I recently came across a bill that was introduced by Pennsylvania legislators advocating the absolute protection of the foundations upon which marriage was built. The Pennsylvania Marriage Protection Amendment claims to sanctify the institution of traditional marriage, particularly by limiting its possible definitions.
Pennsylvania for Marriage, a fundamentalist group from Harrisburg, is responsible for introducing the bill into legislature. The group’s life goal is to make sure same-sex marriage is not recognized in Pennsylvania. Furthermore, they contest any possibility of a marriage equivalent, such as civil union.
I applaud any organization’s attempts to advocate what it believes is important. However, I cannot and will not willingly acknowledge this group’s attempts when the price is the degradation of others — all in the name of moral protection.
Are we destroying society by allowing individuals to make the ultimate commitment to each other? If that is the case, are we doing society a good deed by expecting members who are different in a particular way to live in the shadows, denied the privileges that a reasonable human would expect? These ideas should not take root in a society founded on democratic principles.
The organization contends that marriage, a fundamental building block of society, would be utterly destroyed if even an equivalent such as civil union were allowed. However, the group needs to do a lot of clarifying before this argument can be acknowledged.
The group tries to substantiate its argument with a statistic explaining that Norway’s marriage rate drastically plummeted after same-sex marriage was allowed. Carelessly, it ignores the fact that Norway did not institute same-sex marriage; it instituted civil union, a very different institution. Though marriage rates did fall, the fall was not drastic enough to directly attribute it to the institution of civil union in the country.
Not only does Pennsylvania for Marriage fail to draw a coherent corollary between the instatement of civil union in Norway and its drop in marriage rate, it blatantly disregards statistics of neighboring countries from the same years. The marriage rates in Sweden, the Netherlands, and Denmark, countries that surround Norway, increased once same-sex marriage or civil union was allowed.
I am shocked that any organization would blatantly disregard quantitative facts and try to back up its religious convictions with so many unsubstantiated claims.
And if Pennsylvania for Marriage did not make its fundamentalism clear enough, the group goes so far as to equate same-sex unions with polygamy and incest.
The group claims that if marriage laws were ambivalent enough to allow for same-sex marriage or civil union, employers then might find themselves having to give health care benefits to an employee’s six or seven wives.
This claim would be darkly comical if it weren’t an actual argument, and I can’t help but think back to a time when the same claims were made about interracial marriage. Marriage laws then weren’t even as well-defined as they are in most states today, yet did society see the proliferation of polygamy?
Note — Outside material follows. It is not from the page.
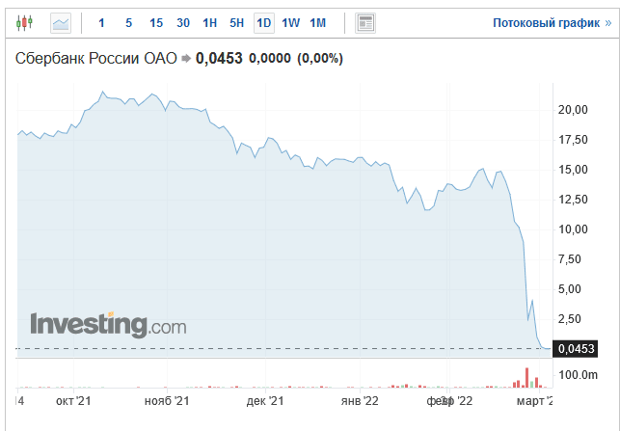Change interval to 1W
The width and height of the screenshot is (620, 431).
click(x=290, y=23)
The real shame behind this organization is that it actually introduced a bill into legislature and substantiated its claims with the aforementioned arguments. They pleaded that same-sex marriage would have adverse effects on children, confusing them and introducing them to immorality at an early age.
Perhaps I am alone in having problems with such a bill. Maybe I’m just one of those poor destitute creatures who found his way to the right side of the tracks, currently praying for a Christian fundamentalist to show me the error of my ways!
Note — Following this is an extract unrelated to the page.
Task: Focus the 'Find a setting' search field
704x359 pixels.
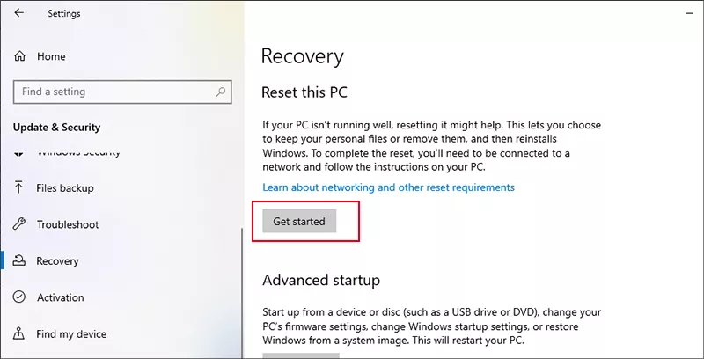Action: coord(110,92)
As ludicrous as that sounds, what is even more ludicrous is that Pennsylvania for Marriage expects everyone to think that way. In essence, Pennsylvania for Marriage basically told everyone to “lock your doors, hide your children, and guard your window treatments! The Gays are coming!”
I used to have a great deal of respect for the institution of marriage. Coming from divorced parents, marriage was always a lofty goal for me. But with the current lobbying of organizations like Pennsylvania for Marriage, it seems to be trapped in an ivory tower.
Same-sex marriage would not destroy the traditional institution. Pennsylvania for Marriage already destroyed it. No longer is marriage regarded as the biggest commitment two loving people can make. It serves only as a dividing line between the haves and have-nots.
And just in case that doesn’t get my point across: We’re here and we’re queer, so get used to us. And help yourself to some wedding cake on your way out the door.